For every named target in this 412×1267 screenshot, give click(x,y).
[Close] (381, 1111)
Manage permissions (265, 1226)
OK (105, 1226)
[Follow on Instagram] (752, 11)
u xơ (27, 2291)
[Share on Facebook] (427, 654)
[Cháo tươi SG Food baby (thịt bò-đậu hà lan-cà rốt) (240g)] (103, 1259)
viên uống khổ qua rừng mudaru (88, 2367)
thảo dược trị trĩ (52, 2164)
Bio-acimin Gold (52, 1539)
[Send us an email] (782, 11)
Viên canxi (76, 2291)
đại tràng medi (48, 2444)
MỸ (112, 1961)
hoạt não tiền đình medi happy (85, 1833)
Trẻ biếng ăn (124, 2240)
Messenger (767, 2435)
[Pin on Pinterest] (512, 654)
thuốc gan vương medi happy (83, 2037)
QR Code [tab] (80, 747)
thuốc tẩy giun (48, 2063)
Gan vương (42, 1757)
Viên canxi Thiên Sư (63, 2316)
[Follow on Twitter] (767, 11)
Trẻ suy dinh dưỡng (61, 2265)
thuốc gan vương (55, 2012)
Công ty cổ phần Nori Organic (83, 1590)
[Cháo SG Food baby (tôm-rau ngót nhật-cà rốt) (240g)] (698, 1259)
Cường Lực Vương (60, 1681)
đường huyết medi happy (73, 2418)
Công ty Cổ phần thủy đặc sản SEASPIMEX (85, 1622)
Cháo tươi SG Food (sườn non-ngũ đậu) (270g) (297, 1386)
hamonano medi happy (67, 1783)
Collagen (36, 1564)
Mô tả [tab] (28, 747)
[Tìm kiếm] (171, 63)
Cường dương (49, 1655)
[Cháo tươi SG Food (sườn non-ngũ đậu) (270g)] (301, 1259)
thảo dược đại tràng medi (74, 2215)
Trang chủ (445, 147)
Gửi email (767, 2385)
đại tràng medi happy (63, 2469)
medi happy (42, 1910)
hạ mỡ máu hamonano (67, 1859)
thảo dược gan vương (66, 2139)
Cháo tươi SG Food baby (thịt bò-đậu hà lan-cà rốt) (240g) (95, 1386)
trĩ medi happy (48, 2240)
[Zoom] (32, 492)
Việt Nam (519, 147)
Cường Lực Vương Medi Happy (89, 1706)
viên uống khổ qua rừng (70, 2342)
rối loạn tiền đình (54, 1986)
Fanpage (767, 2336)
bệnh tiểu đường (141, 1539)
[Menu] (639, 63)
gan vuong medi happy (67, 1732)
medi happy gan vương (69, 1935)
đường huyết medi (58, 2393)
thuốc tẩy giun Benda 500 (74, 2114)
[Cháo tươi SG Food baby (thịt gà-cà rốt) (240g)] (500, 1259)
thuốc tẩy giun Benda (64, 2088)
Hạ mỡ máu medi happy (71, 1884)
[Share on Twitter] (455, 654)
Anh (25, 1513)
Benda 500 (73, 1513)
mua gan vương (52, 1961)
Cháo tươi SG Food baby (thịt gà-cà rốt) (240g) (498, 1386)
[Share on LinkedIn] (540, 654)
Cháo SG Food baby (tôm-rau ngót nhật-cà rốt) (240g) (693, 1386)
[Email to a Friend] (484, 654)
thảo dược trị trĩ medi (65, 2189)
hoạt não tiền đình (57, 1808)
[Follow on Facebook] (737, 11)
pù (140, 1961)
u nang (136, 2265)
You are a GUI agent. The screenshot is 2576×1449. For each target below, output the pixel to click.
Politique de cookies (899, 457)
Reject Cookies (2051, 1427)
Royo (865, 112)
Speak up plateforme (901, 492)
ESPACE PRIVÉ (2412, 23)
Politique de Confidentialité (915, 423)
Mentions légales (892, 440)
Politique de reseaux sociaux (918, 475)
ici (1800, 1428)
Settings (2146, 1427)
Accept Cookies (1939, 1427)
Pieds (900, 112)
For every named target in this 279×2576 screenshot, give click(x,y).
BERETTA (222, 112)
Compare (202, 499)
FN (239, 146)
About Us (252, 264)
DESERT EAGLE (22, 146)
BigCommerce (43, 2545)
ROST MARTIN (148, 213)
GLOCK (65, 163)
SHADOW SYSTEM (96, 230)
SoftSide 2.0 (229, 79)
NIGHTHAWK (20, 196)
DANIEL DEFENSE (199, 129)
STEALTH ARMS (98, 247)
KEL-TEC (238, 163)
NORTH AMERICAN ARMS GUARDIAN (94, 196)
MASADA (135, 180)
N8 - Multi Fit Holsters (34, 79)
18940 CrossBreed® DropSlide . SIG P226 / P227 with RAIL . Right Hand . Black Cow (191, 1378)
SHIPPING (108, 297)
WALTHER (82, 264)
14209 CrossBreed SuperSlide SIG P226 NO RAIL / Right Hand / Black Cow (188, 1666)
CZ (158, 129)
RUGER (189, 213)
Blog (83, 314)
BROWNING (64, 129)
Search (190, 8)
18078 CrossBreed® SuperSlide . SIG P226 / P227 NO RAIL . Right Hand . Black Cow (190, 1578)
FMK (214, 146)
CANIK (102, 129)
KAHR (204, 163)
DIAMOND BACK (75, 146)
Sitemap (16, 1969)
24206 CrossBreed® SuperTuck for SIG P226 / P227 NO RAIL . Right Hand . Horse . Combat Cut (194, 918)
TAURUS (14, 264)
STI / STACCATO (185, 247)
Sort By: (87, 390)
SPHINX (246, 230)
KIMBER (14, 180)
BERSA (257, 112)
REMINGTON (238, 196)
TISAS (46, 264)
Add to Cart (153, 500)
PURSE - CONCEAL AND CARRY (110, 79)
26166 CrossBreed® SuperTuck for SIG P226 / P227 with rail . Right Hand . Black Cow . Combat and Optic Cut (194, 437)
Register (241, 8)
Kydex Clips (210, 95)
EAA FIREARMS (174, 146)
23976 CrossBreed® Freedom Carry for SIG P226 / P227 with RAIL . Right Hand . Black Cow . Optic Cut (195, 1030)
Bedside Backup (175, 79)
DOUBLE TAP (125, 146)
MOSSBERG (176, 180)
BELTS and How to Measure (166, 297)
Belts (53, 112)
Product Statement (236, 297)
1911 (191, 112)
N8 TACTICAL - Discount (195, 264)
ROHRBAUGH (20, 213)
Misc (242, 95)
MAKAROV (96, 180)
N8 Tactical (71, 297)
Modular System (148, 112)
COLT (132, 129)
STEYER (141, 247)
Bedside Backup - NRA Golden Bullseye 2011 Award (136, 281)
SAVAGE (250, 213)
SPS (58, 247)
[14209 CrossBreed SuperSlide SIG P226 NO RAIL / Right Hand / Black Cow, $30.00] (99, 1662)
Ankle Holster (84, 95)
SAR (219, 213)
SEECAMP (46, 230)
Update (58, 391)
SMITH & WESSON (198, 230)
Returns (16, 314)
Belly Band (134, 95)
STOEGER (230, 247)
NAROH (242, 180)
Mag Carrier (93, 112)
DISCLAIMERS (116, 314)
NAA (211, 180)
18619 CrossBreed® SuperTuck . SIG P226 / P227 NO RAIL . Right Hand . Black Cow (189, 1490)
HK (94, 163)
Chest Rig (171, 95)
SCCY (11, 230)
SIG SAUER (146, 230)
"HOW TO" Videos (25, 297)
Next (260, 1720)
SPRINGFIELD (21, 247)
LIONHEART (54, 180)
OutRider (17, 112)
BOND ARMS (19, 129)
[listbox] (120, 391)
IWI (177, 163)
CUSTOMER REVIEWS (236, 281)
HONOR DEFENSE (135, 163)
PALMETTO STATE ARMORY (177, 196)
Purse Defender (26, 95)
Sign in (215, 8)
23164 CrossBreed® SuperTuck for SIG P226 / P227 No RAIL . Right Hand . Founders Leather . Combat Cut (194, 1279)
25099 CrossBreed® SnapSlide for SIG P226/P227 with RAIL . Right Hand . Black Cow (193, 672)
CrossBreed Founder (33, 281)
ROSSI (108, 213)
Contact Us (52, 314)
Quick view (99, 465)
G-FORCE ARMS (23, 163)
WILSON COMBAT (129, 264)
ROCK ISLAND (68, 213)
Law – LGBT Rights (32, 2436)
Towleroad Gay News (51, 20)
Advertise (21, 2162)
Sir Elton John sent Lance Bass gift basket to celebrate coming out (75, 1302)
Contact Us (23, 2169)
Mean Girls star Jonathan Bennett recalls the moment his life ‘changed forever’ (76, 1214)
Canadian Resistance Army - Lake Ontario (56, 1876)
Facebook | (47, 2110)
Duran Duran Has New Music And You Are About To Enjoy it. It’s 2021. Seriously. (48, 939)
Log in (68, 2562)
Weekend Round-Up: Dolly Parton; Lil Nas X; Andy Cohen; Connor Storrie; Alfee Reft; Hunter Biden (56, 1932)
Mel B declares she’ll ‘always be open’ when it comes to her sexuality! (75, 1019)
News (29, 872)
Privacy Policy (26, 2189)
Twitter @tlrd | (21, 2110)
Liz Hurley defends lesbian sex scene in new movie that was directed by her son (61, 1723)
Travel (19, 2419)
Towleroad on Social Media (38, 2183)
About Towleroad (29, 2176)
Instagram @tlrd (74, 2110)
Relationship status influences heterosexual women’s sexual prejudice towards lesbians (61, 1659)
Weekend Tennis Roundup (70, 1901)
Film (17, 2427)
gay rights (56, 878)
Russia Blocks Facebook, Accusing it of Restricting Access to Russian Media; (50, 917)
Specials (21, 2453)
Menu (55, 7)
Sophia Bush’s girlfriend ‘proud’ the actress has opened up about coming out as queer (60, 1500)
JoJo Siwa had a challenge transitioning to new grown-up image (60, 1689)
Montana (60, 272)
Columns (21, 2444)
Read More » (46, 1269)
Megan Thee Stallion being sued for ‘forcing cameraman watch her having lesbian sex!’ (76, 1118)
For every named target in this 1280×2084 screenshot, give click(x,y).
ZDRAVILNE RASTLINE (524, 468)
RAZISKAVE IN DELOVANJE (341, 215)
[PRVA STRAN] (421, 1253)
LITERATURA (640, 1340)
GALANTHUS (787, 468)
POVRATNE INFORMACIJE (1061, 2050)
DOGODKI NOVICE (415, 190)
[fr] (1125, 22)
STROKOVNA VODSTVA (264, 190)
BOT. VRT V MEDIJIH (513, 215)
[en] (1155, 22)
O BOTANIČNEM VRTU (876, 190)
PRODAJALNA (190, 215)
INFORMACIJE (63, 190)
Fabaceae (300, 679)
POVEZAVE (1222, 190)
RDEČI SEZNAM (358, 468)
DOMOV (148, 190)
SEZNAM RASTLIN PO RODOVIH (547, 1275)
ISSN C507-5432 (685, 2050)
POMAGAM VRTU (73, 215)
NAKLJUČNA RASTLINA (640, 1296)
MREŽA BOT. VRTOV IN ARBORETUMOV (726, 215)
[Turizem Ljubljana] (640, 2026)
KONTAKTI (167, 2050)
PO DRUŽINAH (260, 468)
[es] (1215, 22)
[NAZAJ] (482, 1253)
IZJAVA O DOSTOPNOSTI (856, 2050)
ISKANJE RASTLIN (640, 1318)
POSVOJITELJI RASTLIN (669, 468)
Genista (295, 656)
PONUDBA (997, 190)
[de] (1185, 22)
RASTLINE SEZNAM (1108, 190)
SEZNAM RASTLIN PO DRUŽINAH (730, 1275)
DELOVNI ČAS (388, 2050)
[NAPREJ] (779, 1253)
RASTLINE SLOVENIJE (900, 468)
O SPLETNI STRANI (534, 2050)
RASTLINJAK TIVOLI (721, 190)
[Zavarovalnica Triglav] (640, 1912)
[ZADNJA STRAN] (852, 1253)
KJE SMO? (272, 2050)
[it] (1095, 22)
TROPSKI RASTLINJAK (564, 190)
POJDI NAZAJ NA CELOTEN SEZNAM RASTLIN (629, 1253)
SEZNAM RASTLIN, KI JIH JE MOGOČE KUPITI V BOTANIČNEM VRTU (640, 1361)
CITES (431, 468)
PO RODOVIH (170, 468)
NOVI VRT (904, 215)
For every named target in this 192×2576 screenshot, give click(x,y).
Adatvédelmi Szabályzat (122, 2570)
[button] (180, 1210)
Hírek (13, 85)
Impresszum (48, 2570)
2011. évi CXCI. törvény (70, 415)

_ _ _

TASK OBJECTIVE:
Pick every line containing the word "SuperSlide" out of the material, and copy those lines.

ANSWER FOR THE TASK:
14209 CrossBreed SuperSlide SIG P226 NO RAIL / Right Hand / Black Cow (188, 1666)
18078 CrossBreed® SuperSlide . SIG P226 / P227 NO RAIL . Right Hand . Black Cow (190, 1578)
[14209 CrossBreed SuperSlide SIG P226 NO RAIL / Right Hand / Black Cow, $30.00] (99, 1662)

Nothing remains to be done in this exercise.